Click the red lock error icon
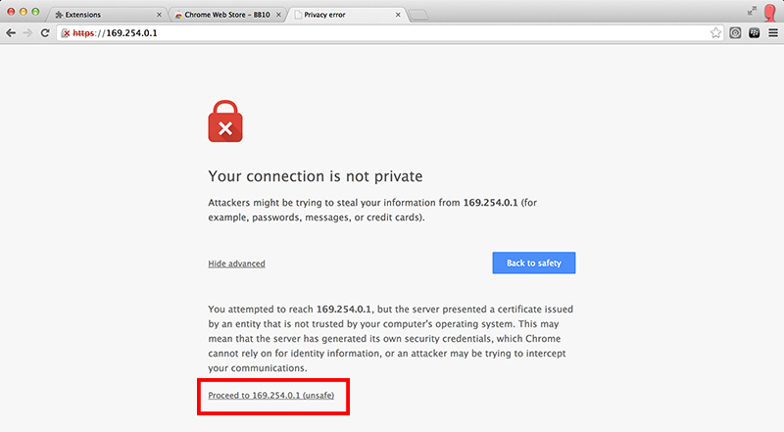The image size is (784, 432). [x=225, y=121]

* * *

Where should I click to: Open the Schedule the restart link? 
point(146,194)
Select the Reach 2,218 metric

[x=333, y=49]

* Task to carry out *
Which lines run from the line with "Where should I" to the line with "[x=333, y=49]" in the listing above? Extract them, both ends included, and copy them unchanged.

* Output of the exercise *
Where should I click to: Open the Schedule the restart link? 
point(146,194)
Select the Reach 2,218 metric

[x=333, y=49]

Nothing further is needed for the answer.